Tom liked people. He liked weird people. He liked difficult people. He had a great knack for getting along with people. Fellow publicists would warn him about actors from whom he might expect a hard time, a list that includes but is not limited to Robert Mitchum, Rita Hayworth, Ryan O'Neal, Peter Falk, John Travolta, Louis Gossett, Jr., and Richard Gere. Yet with all of these he had wonderfully positive experiences, and his memories of all of them were warm and friendly. None of them were pussycats, but Tom just had a knack. His words about the people mentioned in the memoir certainly reveal his great affection for them.

Once at a party in Tuscaloosa, Alabama, someone asked Tom who, of all the actors he had worked with, was his favorite. It was a hard question, and Tom gave it some thought. He was able to narrow his list down to two: Robert Mitchum and Paul Newman.

Pixel coordinate grounding data:
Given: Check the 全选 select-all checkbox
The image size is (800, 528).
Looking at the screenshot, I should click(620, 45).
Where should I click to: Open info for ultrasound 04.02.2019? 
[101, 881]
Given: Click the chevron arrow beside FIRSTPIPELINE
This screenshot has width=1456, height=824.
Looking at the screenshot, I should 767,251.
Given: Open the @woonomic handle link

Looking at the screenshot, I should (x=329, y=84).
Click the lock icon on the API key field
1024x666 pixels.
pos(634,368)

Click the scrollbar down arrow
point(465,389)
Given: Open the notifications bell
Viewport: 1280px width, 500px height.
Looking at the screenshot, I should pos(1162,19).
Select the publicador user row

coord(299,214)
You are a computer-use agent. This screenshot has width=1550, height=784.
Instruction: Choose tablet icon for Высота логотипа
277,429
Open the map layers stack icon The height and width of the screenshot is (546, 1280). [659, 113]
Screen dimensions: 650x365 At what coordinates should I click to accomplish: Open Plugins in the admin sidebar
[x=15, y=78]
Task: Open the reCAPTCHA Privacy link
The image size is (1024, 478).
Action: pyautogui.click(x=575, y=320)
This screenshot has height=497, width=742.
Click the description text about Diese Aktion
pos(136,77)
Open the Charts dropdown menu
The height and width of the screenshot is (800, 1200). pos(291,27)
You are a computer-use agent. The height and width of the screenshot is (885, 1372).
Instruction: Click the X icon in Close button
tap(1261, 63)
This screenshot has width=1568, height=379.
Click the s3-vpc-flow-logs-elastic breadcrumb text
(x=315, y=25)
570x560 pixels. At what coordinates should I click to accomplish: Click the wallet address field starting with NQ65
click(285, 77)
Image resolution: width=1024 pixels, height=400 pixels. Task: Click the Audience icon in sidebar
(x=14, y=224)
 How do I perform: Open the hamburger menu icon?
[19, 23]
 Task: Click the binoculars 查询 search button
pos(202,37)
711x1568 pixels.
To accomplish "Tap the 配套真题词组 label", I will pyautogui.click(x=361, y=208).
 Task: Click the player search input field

__What this exercise asks__
(a) Answer these questions from the passage about Tom.
(i) Who would warn Tom about actors who might give him a hard time?
(ii) In what city and state was the party where Tom was asked about his favorite actor?
(iii) Which two actors did Tom narrow his list down to?
(b) Extend the passage about Tom, picking up after its final sentence.

__Results for the exercise__
(a)
(i) Fellow publicists.
(ii) Tuscaloosa, Alabama.
(iii) Robert Mitchum and Paul Newman.

(b)
Tom accumulated quite a bit of movie-related material in his lifetime: thousands of still photographs, books of contact sheets, press kits, preliminary press kits, screenplays (not just those he was issued while working on films but also ones from files that were being weeded over the years at AIP, MGM, and Embassy Pictures), working drafts, notes, screening programs. He had wanted this material to go to a library, and in the late summer of 2007 he had written to one library in New York making the offer. He did not get a reply. After Tom's death, Jonathan mulled the matter over with an old friend from Tom's publicity days, who put him in touch with the Margaret Herrick Library of the Academy of Motion Picture Arts and Sciences, and in the spring of 2008 some nine large boxes of material were shipped to the library. Tom would have been pleased.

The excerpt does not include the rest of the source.